Should instead be, using your ratios and if the DC is 15:

20 and higher: success
15-19: success with complication
14 or lower: failure. (maybe failure with extras on 1-4 as well)

If those odds are too steep then just lower the original DC.
What you are arguing is 6 in one, half dozen in the other. There's no significant difference between.

DC is 15:

20 and higher: success
15-19: success with complication
14 or lower: failure. (maybe failure with extras on 1-4 as well)

And...

DC is 15:

DC 15 and higher: complete success
DC 10-14: success with complication
9 or lower: failure.

The point being made was that the DC for complete success was 15. If it makes you feel better to shove that DC in front of the 10-14, do it. :)
 



Why can't the GM say: "If you fail, then <whatever> will happen"? @hawkeyefan gave an example upthread, along the lines of "Sure, you're confident you (the PC) can climb the cliff, but if you (the player) fail the roll, it will take longer than you hope (in the context of a dark ritual being performed at the top of the cliff)".
I don't see how that solves the problem. If you don't allow the player to change their again declaration in response, then there was hardly any point to informing them in the first place, or if they can, you're back to negotiation as they fish for different consequences.
 

You can't just arbitrarily change the scope. The player has only 1 PC and has lost control over 100% of the characters he controls. The same cannot be said about mine, since I control billions and have only lost control over 1 whatever billionths of the NPCs I control.

It's not about length of time. It's about percentage of characters you have the ability to play. So no, it's not a microfractional percentage of the characters the player controls. It's all of them.

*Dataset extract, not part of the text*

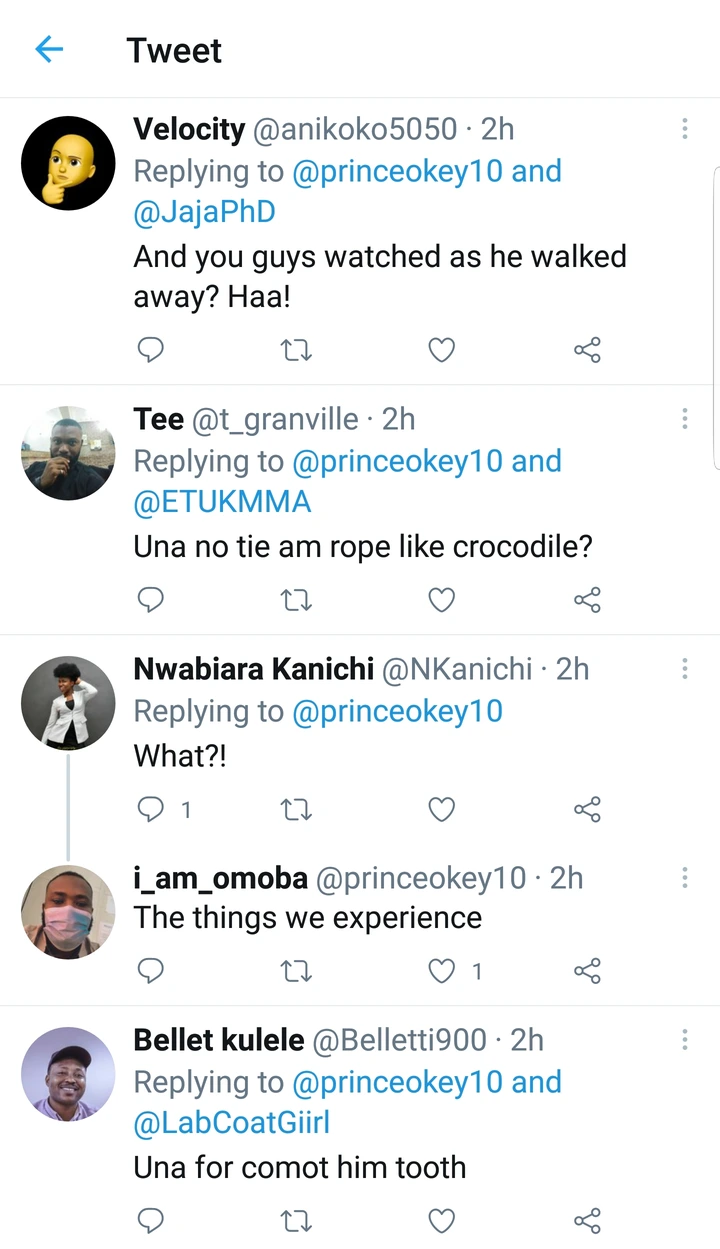Like Tee's crocodile tweet
Image resolution: width=720 pixels, height=1249 pixels.
(x=441, y=599)
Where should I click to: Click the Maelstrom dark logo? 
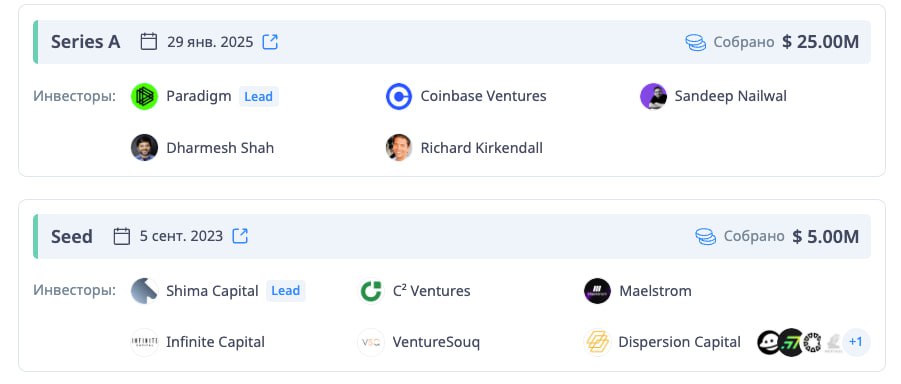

The reason you are in the minority, is that most people don't like losing all of their agency and being forced to roleplay in a very out of character manner.

Edit: And yes I am absolutely being forced to act out of character at least some of the time. It's always going to be a 100% loss of agency, but some of the time I will be persuaded to do something my character would never do, or not do something he would do 100% of the time. In those moments the "direction" the mechanics are providing for me to interpret, require 100% of those interpretations to be out of character. Sure I have the option of figuring out how I act out of character, but I don't have the option to refuse the result of the die roll, which would be the ONLY way to act in character.
Do you allow players to persuade NPC's to do things that that NPC would never do? Through a simple die roll? Do you allow PC's to mind control NPC's through skill checks? No?

Then why would you do that to PC's?

There is a rather alarming level of straw in this man.

Never minding the failure in math. Losing a tiny slice of control over the course of a session or campaign is no different than losing control over an NPC for the entire time that NPC is on screen but will only be on screen for a tiny amount of time. In both cases, the argument for loss of control is the same - it's a tiny, tiny amount of the entirety of the campaign. That's just the way math works.

You keep trying to play silly buggers semantic games here. An arbitrary die roll to create an encounter is both quantum and not quantum at the same time. If the DM rolls it, it's not quantum, but, if the player rolls it, suddenly it's quantum. If an NPC is convinced to do something by a skill check, that's not a significant loss of agency because it's only one NPC among all that you play during a campaign, but, allowing a PC to be convinced to do something by a skill check is a 100% loss of agency despite the fact that it's only a tiny fraction of the actions you will take over the course of the campaign.

The goalposts here are on rocket skates.
 

In fairness, I've DMed and played with one or two players who seemed constitutionally incapable of doing anything the least bit gonzo, and always tried their best to analyze down to the best/most optimal option. Great for their characters' survival odds, awful for the entertainment value. :)
I do have to wonder if this mentality is due to crazy ideas being hindered, vetoed, or outright punished by the GM.

Edit: I don't (necessarily) mean you, unless you are the only GM they've ever had.